=== EXERCISE DESCRIPTION ===
Scan the lines below for "computer" and copy the matches.
--- SUPPLIED DATA ---
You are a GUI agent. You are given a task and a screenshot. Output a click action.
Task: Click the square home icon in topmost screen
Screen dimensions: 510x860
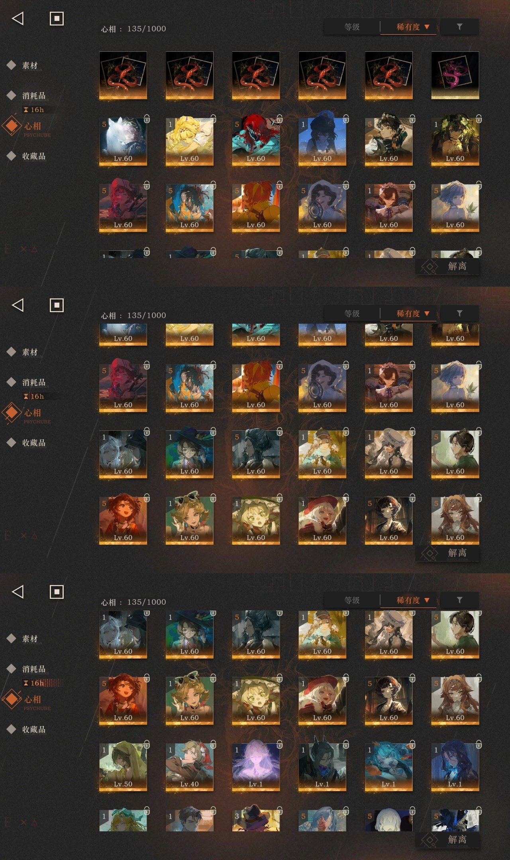tap(57, 18)
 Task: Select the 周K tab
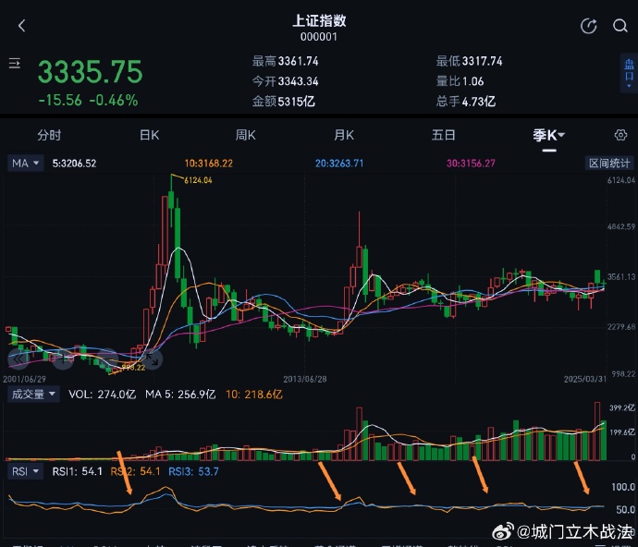pos(245,135)
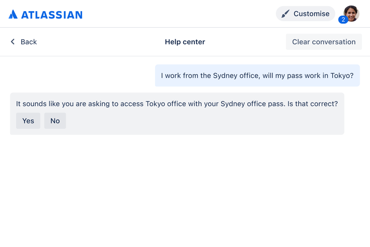The width and height of the screenshot is (370, 247).
Task: Click the ATLASSIAN wordmark text
Action: pyautogui.click(x=52, y=15)
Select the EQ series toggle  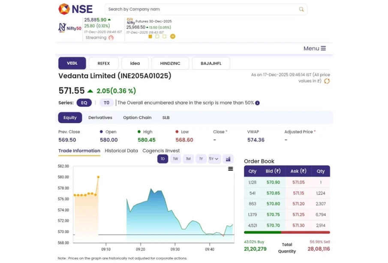(x=84, y=103)
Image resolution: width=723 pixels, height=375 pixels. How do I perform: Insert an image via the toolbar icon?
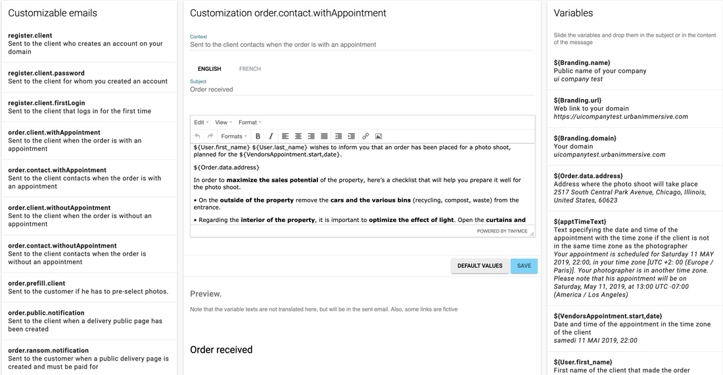[x=379, y=136]
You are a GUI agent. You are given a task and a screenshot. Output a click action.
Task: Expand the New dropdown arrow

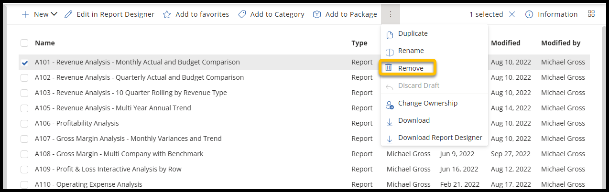54,14
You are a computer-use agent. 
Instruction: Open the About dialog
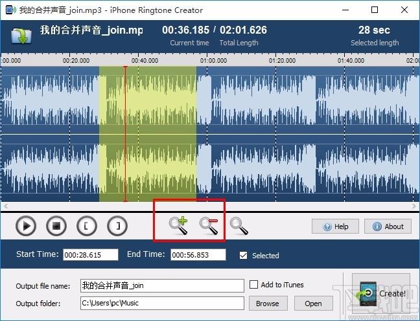[x=388, y=227]
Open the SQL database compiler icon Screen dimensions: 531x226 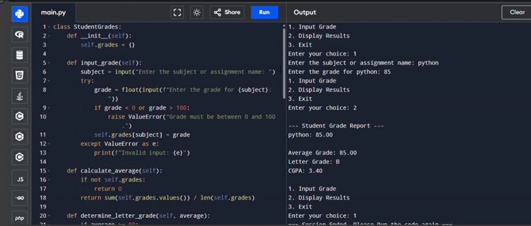(20, 55)
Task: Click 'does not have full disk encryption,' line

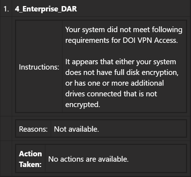Action: coord(122,72)
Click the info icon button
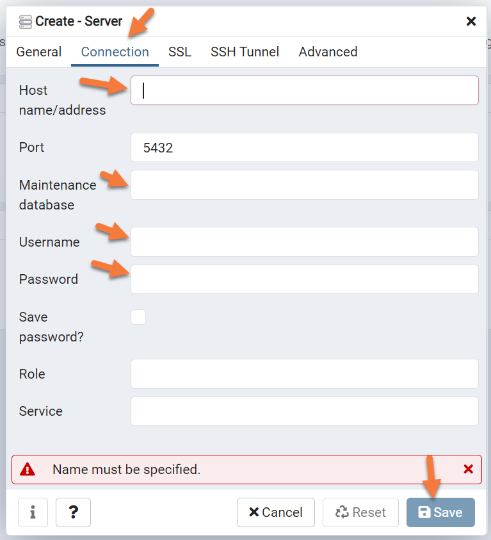The height and width of the screenshot is (540, 491). (33, 512)
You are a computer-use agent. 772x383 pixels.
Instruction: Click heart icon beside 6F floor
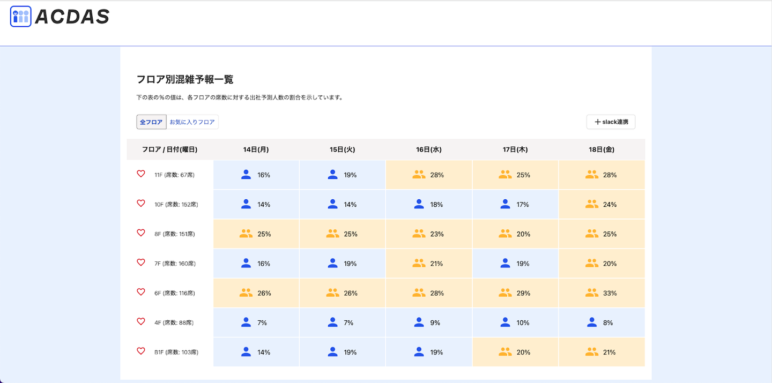[141, 292]
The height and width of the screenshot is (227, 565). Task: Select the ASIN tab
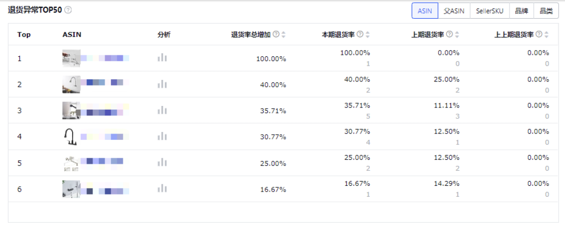pos(425,11)
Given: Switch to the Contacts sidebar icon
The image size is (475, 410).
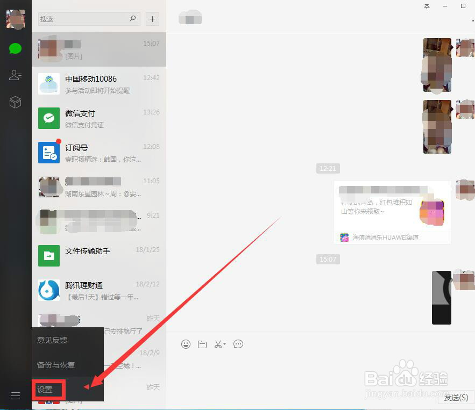Looking at the screenshot, I should tap(15, 75).
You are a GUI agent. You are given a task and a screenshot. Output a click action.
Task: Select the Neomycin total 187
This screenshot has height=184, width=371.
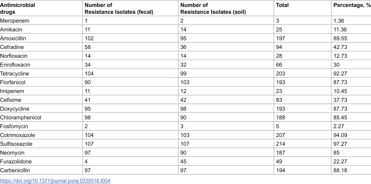pyautogui.click(x=280, y=153)
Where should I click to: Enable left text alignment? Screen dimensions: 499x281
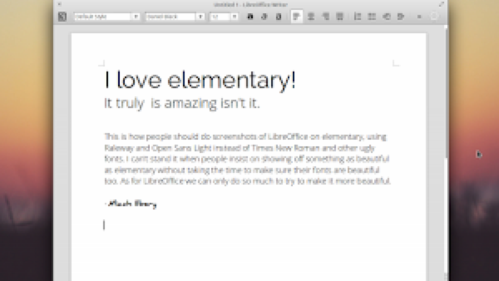point(297,17)
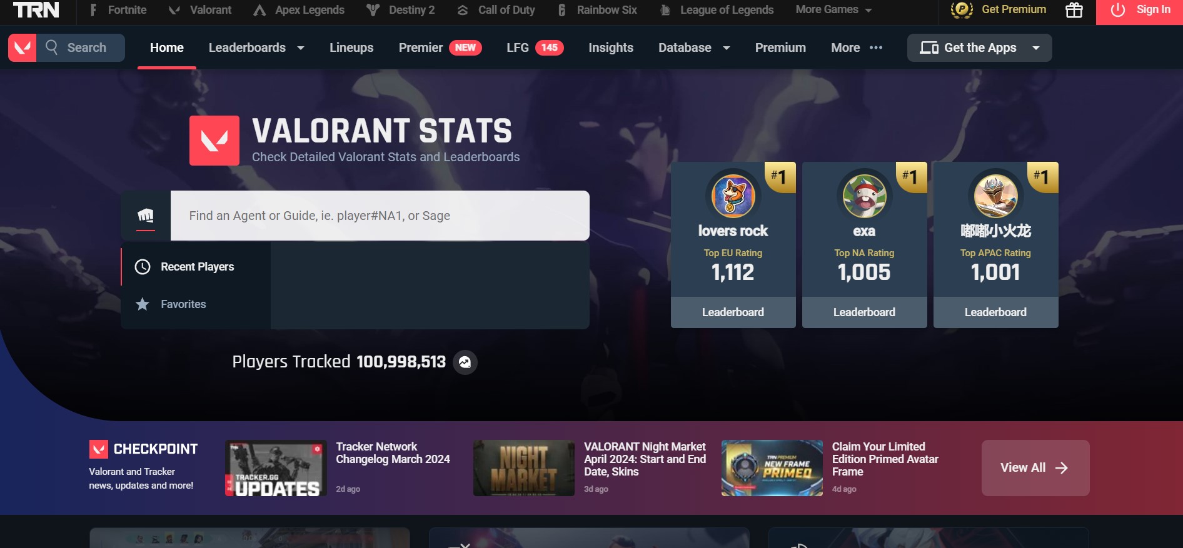Expand the More Games dropdown

[833, 10]
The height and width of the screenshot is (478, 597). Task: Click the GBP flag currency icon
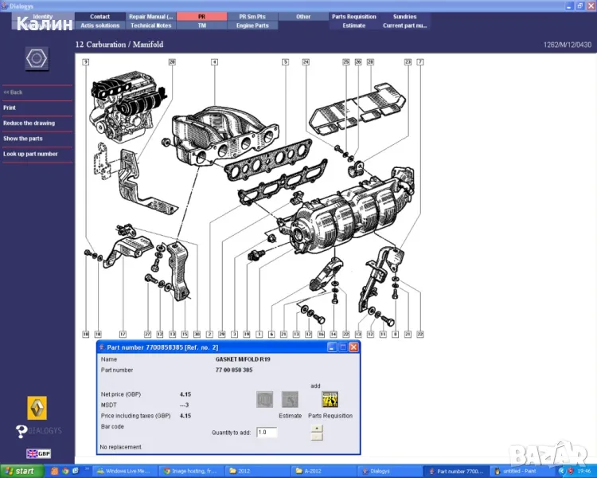tap(37, 454)
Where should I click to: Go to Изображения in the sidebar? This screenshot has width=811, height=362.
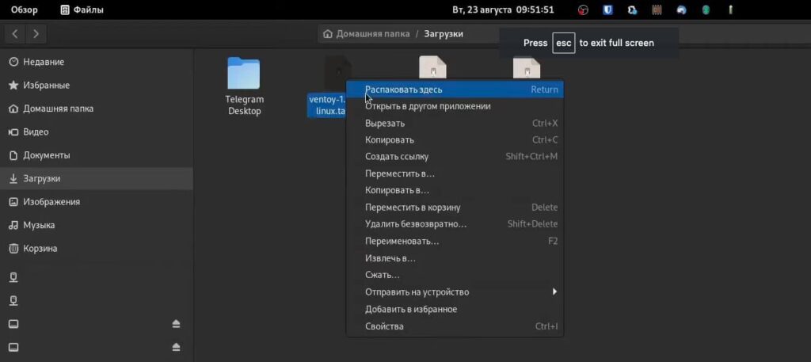click(51, 202)
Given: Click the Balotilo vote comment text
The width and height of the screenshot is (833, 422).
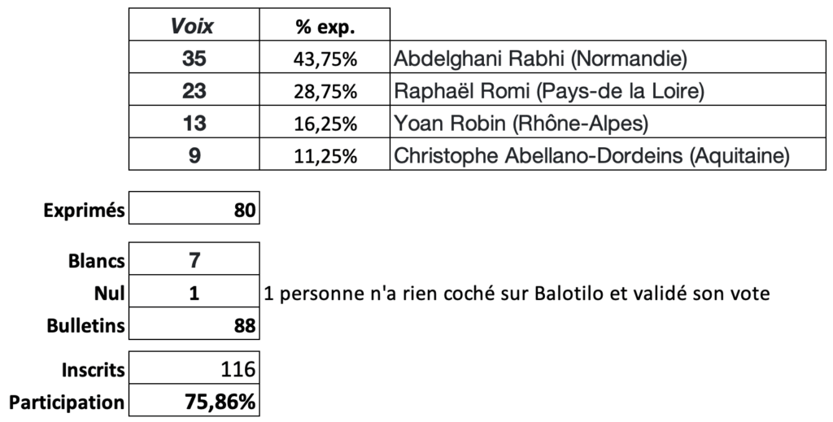Looking at the screenshot, I should tap(517, 293).
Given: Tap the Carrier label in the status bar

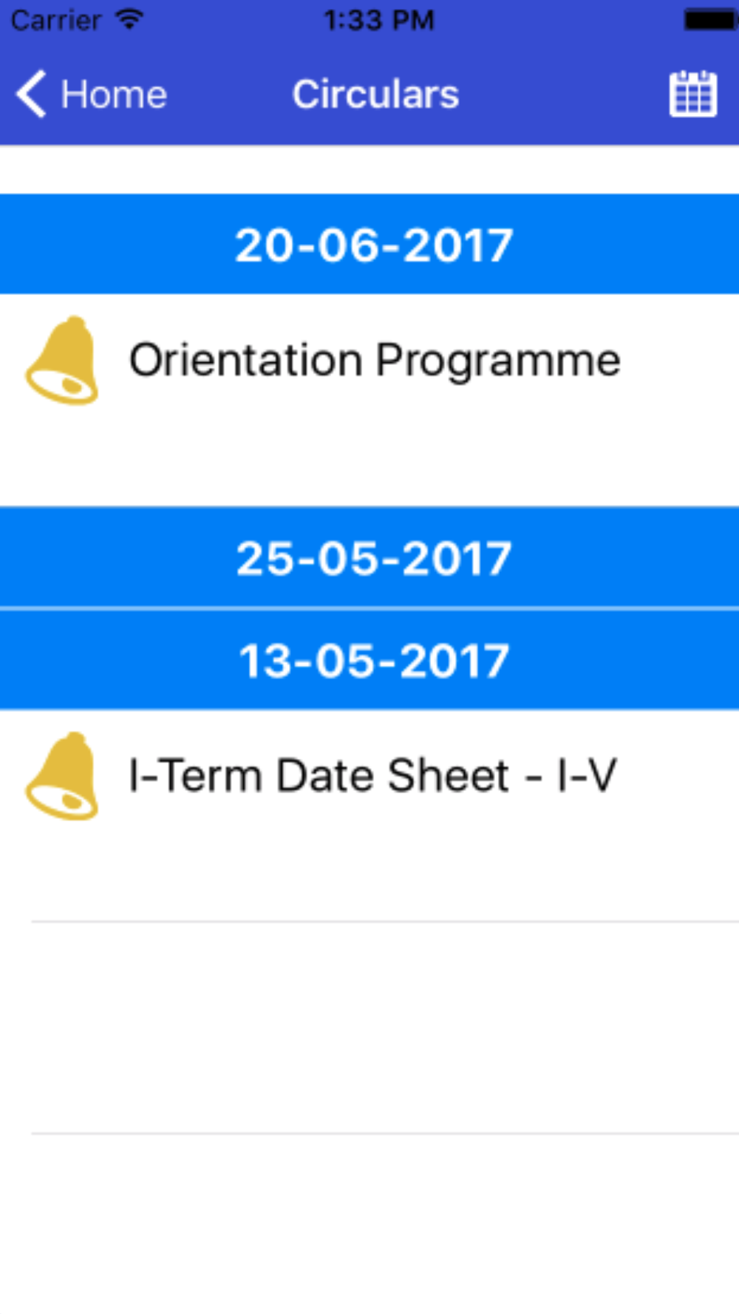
---
=== RESPONSE BOX ===
You are a computer-use agent. 
You are a computer-use agent. 772x383 pixels.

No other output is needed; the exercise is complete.